- [Page excerpt]
★ ★ ★ ★ ★ ★ ★

I had a good job and was spending all of my money paying bills. So how did I become bankrupt?
Here’s what happened: I didn’t like feeling like I was working for free; something had to give. Yep, you guessed it; I stopped paying those darn credit card bills.
I needed my money for more important things.
Throughout my twenties, I continued to make reckless financial decisions.
For instance, I traded in my first car for a larger car, with a higher monthly payment, right before my car was to be paid off. It makes no sense now, but back then I was trying real hard to prove that I was grown and capable of running my adult life.
During this phase of my life, I was actually acting like a “Know-It-All.” I thought I knew everything, and that I didn’t need to share anything with anyone.
I didn’t need anyone’s approval and no one in my family knew I was deep in debt. On the outside, I was independent and had it going on. I had an apartment, an SUV, a decent job, but I couldn’t even answer my phone due to the bill collectors trying to track me down; and you would not believe how rude and ruthless some of those collectors were. The nerve of them for attempting to take away my hard earned money!

★ ★ ★ ★ ★ ★ ★

- [Job A] Reproduce a portion of the bankruptcy account word for word, beginning at the words "Here’s what happened: I" and stopping after the words "reckless financial decisions.".
- [Job B]
Answer these questions from the bankruptcy account.
(i) Which bills did the writer stop paying?
(ii) What did the writer trade in the first car for?
(iii) What kept the writer from answering the phone?
The lines after this point have no role in the work.

- [Collected material]
★ ★ ★ ★ ★ ★ ★

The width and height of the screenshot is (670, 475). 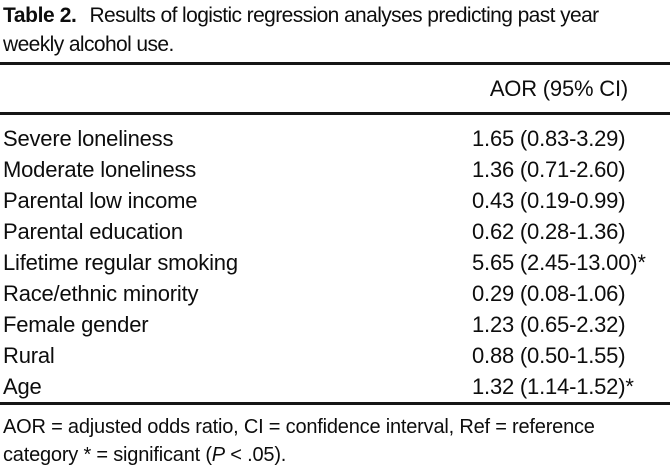 What do you see at coordinates (335, 324) in the screenshot?
I see `table-row-female-gender: Female gender 1.23 (0.65-2.32)` at bounding box center [335, 324].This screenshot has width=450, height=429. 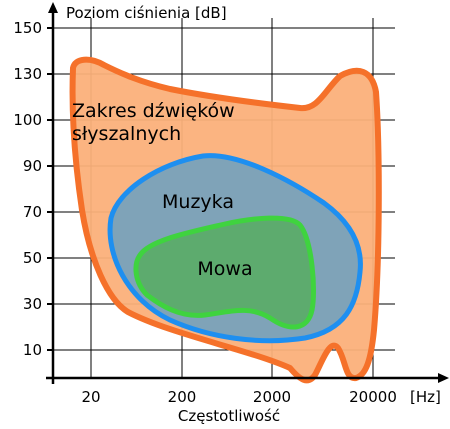 I want to click on x-axis-unit: [Hz], so click(x=426, y=397).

★ ★ ★ ★ ★ ★ ★

- [Written response A]
Here’s what happened: I didn’t like feeling like I was working for free; something had to give. Yep, you guessed it; I stopped paying those darn credit card bills.
I needed my money for more important things.
Throughout my twenties, I continued to make reckless financial decisions.

- [Written response B]
(i) The credit card bills.
(ii) A larger car with a higher monthly payment.
(iii) Bill collectors trying to track the writer down.